Selected text:
Saturday, April 04, 2009

HECTOR'S BALI TIMES DIARY [for Apr. 3]

The Bali Times is at www.thebalitimes.com


NO, it’s not Lord Melchett. And there’s not a Black Adder in sight. It’s Stephen Fry, British actor and comedian, snapped on arrival at Ngurah Rai International Airport last Saturday. He was in pursuit of other reptiles – Bali’s famous turtles – to capture on film.
PHOTO: NEIL HEMPSEY

A Comic Turn With
Our Fine Turtles

STEPHEN Fry, the British actor and comedian, has been filming turtles in Bali, from a temporary base in Sanur, where he arrived on Saturday last. Good for him. A lot of foreign visitors film turtles while they’re enjoying Bali’s famous opportunities for relaxation. Fry was doing so professionally and doubtless the commercial result will grace various television screens in due course. We do hope that while under water he forswore any of those Lord Melchett skits with which he peppered the fabulous Black Adder series. It would be a shame to put the turtles off their laying.

He was, we understand, somewhat disconsolate on Monday, after Cambridge lost yet another boat race to Oxford in their historic annual rowing meet on the River Thames in London at the weekend. It’s just a lot of rollocks, really, but fun. Your Diarist is an Oxford man, however, and was thus somewhat more chipper at the start of the week. It all went downhill from there, of course; the week, that is, but isn’t that just typical?

Fry Tweets, by the way: as in, he’s on Twitter. It’s something else Hector shares with him, albeit vicariously, having but only recently succumbed to the fad himself. Unusually, Fry also tweets in person, unlike other celebrities – Demi Moore among them, we understand from other twittering – who employ ghosts to scribble for them. Moore did star in the 1990 movie “Ghost”. Perhaps that’s where she got the idea. Or maybe it’s because she was born in Roswell, New Mexico, where all those scary early Cold War-era intergalactic aliens were discovered. But we digress.

Written tasks:
A: In the Bali Times diary, where did Stephen Fry set up his temporary base while filming turtles in Bali?
B: Name every real person named in the Bali Times diary, leaving out the diarist Hector and the character Lord Melchett.

Data segment:
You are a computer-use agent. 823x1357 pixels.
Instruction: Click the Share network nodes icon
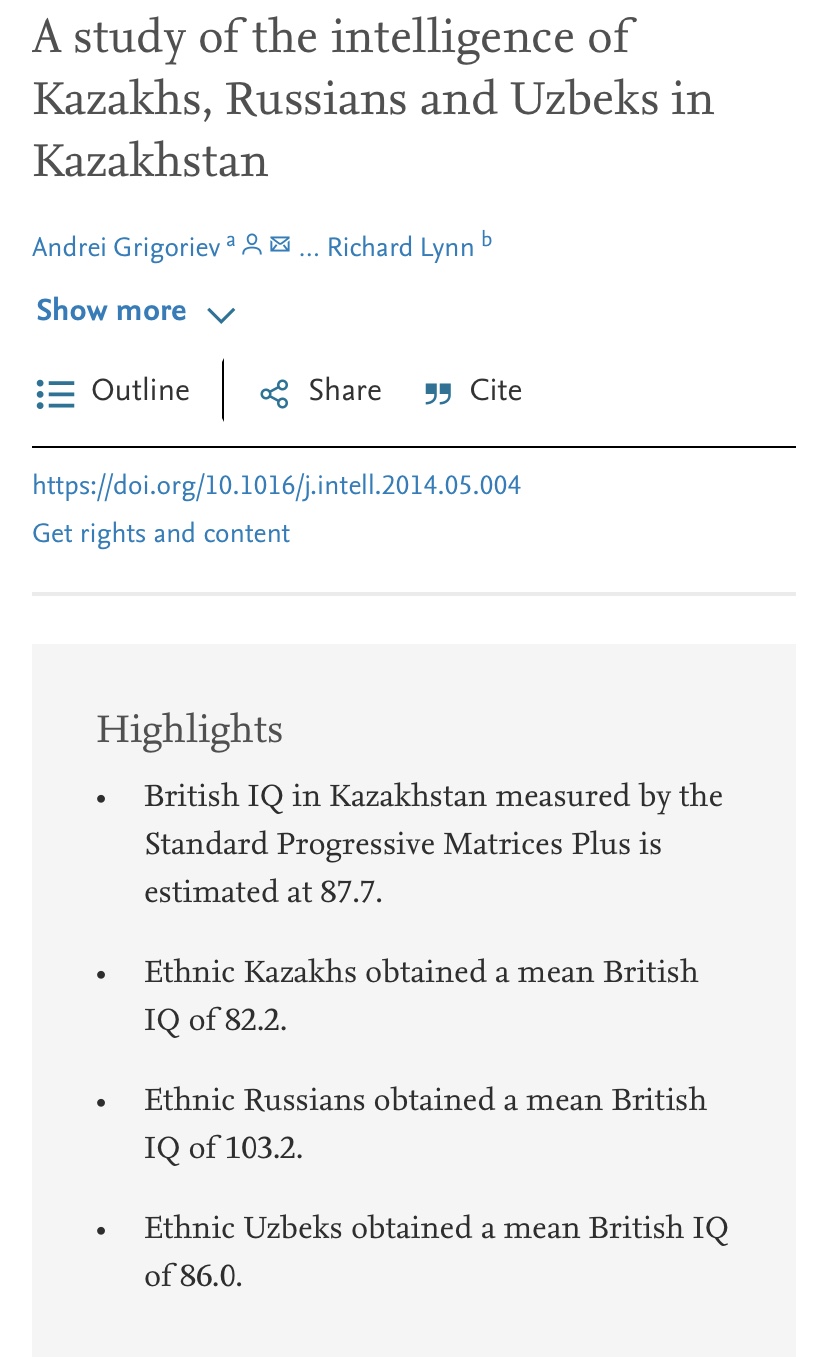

The responses:
A: Sanur

B: Stephen Fry, Neil Hempsey, Demi Moore